> [EXERCISE DESCRIPTION]:
Once you find the line with "This screenshot has width=497, height=194." in the data that follows, repeat it and every line after it exactly, through the line with "Click the Disable".

> [SUPPLIED RECORDS]:

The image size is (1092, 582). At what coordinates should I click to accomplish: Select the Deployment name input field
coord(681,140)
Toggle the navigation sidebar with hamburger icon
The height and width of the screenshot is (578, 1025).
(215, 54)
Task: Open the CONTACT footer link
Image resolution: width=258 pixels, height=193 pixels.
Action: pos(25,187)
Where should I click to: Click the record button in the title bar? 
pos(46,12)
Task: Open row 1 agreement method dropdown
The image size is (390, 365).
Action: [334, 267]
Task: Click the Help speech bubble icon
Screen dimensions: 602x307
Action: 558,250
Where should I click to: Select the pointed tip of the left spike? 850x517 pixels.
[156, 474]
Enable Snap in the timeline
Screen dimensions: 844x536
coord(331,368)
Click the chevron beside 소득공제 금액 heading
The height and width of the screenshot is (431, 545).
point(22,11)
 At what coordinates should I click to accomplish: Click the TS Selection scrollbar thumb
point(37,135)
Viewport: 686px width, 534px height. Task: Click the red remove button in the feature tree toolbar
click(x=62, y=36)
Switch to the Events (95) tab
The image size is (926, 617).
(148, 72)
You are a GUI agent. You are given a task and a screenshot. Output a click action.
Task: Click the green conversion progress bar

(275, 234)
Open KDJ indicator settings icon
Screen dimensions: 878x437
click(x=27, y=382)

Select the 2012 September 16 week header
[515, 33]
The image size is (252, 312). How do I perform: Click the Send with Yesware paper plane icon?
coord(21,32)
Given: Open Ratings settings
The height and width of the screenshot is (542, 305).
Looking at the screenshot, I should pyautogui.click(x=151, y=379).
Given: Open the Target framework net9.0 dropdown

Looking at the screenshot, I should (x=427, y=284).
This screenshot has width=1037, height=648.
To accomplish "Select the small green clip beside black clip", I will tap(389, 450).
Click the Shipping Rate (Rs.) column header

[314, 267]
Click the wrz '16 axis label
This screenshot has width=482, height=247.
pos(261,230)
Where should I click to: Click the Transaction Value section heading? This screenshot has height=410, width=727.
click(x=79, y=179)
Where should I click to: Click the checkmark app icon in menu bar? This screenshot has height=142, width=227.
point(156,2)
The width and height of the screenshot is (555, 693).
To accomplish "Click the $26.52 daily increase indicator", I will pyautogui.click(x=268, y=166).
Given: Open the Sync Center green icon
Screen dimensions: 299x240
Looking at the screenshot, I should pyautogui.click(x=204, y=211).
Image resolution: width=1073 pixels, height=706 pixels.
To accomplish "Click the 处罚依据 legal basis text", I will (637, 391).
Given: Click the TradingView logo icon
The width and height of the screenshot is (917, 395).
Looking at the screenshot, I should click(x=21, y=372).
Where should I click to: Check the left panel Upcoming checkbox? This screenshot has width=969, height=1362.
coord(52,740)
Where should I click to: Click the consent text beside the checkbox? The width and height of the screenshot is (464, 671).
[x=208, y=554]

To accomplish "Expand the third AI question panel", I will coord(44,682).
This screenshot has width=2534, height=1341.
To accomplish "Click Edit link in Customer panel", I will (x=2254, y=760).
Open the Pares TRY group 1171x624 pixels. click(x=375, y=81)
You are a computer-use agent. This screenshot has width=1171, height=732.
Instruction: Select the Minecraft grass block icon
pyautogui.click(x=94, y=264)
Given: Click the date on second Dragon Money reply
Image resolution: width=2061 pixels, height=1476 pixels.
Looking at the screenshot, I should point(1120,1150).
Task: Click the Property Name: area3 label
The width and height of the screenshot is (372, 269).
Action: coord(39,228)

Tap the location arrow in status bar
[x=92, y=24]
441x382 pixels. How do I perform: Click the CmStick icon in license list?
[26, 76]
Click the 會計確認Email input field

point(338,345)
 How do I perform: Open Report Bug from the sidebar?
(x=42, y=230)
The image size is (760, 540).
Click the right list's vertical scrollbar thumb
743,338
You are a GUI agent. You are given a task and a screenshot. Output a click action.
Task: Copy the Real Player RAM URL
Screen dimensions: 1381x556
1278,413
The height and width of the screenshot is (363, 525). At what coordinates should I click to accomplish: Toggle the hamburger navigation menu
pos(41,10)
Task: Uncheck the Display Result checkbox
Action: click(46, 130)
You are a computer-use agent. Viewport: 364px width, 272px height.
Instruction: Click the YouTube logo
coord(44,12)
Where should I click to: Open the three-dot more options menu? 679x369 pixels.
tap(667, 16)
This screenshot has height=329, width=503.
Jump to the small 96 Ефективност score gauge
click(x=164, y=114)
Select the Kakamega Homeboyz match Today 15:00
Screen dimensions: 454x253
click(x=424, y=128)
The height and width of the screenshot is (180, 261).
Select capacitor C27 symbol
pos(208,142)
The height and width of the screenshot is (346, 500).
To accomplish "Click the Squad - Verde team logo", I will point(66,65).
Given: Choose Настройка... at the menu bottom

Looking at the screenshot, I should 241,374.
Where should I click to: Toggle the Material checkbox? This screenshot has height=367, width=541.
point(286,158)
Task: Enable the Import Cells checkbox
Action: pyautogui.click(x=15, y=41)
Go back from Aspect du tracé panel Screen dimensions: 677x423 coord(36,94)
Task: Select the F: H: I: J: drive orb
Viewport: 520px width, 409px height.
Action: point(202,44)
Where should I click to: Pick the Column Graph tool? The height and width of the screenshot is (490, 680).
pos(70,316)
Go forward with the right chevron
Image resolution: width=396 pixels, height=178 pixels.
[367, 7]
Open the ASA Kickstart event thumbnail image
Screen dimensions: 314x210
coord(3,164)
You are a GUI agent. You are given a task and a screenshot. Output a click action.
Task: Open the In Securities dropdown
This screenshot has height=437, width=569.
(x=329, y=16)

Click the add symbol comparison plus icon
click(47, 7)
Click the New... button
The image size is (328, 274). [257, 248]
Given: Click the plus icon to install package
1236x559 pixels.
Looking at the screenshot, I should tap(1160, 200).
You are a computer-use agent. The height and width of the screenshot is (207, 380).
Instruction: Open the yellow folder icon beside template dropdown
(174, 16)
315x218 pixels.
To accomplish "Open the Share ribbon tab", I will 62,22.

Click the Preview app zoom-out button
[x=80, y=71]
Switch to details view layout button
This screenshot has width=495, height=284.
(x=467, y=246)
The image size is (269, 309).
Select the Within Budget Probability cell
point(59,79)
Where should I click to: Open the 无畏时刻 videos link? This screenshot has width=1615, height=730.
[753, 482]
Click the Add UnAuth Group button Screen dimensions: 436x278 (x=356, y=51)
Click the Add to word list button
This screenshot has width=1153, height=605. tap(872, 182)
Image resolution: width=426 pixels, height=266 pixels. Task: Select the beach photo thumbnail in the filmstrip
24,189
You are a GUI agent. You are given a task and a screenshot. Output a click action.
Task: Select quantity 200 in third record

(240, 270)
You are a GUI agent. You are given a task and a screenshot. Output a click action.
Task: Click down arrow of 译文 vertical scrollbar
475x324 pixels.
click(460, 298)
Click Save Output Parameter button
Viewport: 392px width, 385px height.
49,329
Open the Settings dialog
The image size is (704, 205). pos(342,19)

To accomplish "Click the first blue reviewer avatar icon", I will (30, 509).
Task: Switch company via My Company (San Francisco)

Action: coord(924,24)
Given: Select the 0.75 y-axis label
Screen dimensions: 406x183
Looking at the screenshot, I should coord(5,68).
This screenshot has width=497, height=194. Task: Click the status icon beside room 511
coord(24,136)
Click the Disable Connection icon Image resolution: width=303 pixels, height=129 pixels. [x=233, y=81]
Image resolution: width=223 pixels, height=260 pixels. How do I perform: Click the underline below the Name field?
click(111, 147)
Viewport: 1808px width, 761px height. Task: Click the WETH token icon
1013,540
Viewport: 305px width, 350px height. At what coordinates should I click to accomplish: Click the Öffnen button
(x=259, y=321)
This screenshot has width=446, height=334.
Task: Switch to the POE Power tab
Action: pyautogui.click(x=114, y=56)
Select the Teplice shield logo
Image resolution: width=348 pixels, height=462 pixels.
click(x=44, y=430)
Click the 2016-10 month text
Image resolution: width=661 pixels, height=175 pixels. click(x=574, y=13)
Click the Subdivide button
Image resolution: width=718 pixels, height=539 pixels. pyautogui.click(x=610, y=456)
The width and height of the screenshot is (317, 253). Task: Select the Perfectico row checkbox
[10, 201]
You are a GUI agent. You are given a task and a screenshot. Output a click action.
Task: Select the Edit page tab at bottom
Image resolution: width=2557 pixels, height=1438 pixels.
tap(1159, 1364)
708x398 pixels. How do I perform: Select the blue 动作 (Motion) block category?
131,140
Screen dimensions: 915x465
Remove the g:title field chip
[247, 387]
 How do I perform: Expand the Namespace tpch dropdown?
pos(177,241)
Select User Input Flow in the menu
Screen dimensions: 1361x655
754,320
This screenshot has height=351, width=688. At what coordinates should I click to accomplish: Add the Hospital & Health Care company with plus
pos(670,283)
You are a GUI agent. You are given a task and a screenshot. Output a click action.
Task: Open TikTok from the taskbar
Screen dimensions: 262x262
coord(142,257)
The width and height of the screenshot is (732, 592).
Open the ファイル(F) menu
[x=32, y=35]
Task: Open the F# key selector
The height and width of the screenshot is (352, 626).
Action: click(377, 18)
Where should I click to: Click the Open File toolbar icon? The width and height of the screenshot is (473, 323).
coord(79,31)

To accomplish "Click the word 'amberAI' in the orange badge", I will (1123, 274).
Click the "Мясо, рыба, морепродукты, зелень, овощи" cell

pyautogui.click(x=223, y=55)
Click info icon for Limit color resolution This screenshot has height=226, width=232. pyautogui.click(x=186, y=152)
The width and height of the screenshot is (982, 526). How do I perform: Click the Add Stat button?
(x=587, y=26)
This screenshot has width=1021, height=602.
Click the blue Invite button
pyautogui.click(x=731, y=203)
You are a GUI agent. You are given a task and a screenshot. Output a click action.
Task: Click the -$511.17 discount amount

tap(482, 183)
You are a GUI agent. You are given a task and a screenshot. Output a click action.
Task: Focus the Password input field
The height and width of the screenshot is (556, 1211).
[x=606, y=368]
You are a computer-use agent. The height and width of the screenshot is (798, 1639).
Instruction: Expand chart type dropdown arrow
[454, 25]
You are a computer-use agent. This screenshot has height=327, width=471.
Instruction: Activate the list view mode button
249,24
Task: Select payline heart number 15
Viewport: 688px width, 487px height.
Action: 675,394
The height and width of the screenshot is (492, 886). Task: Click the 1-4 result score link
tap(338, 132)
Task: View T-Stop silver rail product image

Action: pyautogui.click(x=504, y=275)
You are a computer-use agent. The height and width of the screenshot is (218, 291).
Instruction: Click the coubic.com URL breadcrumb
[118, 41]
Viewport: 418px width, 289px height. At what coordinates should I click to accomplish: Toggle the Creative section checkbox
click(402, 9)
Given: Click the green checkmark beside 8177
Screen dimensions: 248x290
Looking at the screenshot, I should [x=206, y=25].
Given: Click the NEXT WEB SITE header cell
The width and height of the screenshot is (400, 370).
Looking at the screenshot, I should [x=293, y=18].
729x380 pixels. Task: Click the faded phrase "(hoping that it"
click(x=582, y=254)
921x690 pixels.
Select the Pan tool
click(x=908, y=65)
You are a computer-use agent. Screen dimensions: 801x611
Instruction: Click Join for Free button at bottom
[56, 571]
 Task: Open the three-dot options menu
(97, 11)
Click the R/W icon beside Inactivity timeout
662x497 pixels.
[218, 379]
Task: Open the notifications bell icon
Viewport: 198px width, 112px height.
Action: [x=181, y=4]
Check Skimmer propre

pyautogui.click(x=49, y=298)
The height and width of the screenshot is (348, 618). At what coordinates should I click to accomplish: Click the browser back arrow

> [ANSWER FOR THIS EXERCISE]:
This screenshot has width=497, height=194. Task: Click the status icon beside room 511
coord(24,136)
Click the Disable Connection icon Image resolution: width=303 pixels, height=129 pixels. [x=233, y=81]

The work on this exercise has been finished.